La Federazione Pesca Sportiva ed il consorzio di bonifica rinnovano la convenzione
Sulla scia delle modifiche in atto sulla regolazione dei canali promiscui da parte del consorzio, si inquadra anche il rinnovo di questa convenzione, siglata con Fipsas Reggio Emilia, considerati i risultati conseguiti grazie alla collaborazione iniziata l’anno scorso relativamente ai canali della parte emiliana.
- Presidente, da dove nasce l’esigenza di questa convenzione?

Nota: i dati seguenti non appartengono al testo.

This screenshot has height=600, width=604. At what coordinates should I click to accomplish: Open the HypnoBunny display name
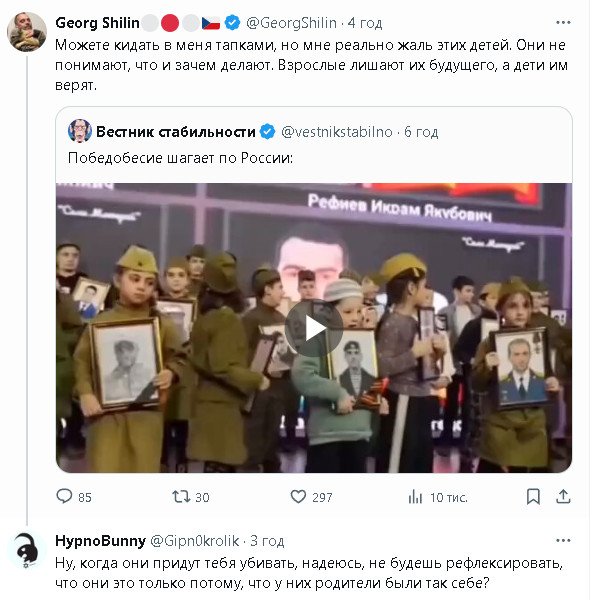(100, 541)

La nostra rete -dichiara il Presidente del consorzio Simone Minelli– è da sempre popolata da fauna ittica importante che sopravvive e si riproduce in grande quantità nelle numerose botti a sifone, dove il pesce sverna indisturbato, oppure nei canali seminaturali di maggiori dimensioni. In altri tratti purtroppo le condizioni non sono altrettanto favorevoli e durante lo svaso a fine stagione irrigua si possono verificare situazioni delicate per la sopravvivenza del pesce, cui provvedevano, con tanta passione, i vari gruppi di volontari guidati dalla federazione. Un sostegno economico da parte nostra ed una convenzione scritta era d’obbligo; quest’anno addirittura abbiamo deciso di renderla pluriennale, e sarà valida fino al 2027, anno di fine mandato dell’attuale amministrazione che crede fortemente in questa collaborazione.
Da parte sua, il Presidente di Fipsas Reggio Emilia Antonio Rivi, dichiara: “È da tempo che ci occupiamo del recupero del pesce a fine stagione, grazie alla disponibilità dei nostri associati; con la convenzione sottoscritta da entrambe le parti ci sentiamo di eseguire con maggiore consapevolezza questo lavoro; grazie al contributo, potremo svolgere una migliore tutela della fauna ittica che popola i canali di bonifica, sia nella fase del recupero, sia in quella di segnalazione delle situazioni a rischio; la convenzione prevede inoltre un capitolo sulle gare di pesca, di notevole interesse per gli appassionati”.
- Come avviene materialmente la fase di recupero della fauna ittica?
Questa attività, – prosegue il Presidente Rivi – che permette di salvare diverse colonie ittiche che trovano un ambiente ideale nei canali di bonifica (soprattutto carpe, carassi e pesci gatto, ma anche alborelle, aspio e lucioperca) è condotta in accordo con il consorzio, che programma le manovre di svaso compatibilmente con la disponibilità dei volontari: una collaborazione che ha dato i suoi frutti e consente la sopravvivenza di molti esemplari.
- Più volte abbiamo sentito parlare di una fase ecologica: Presidente Minelli, riesce a spiegare di cosa si stratta?
Ci siamo resi conto che lo svaso rapido dei canali a fine stagione irrigua era idoneo alla cattura dei pesci quando questa attività era gradita a scopo alimentare da parte di tanti cittadini; per garantirne invece la sopravvivenza occorre al contrario raggiungere il più efficace assetto scolante dei canali per la sicurezza idraulica del territorio, cioè al minimo livello, in tempi molto dilatati, anche settimane: è da alcuni anni che ci comportiamo in questo modo ed intendiamo proseguire, avendone apprezzato gli aspetti favorevoli.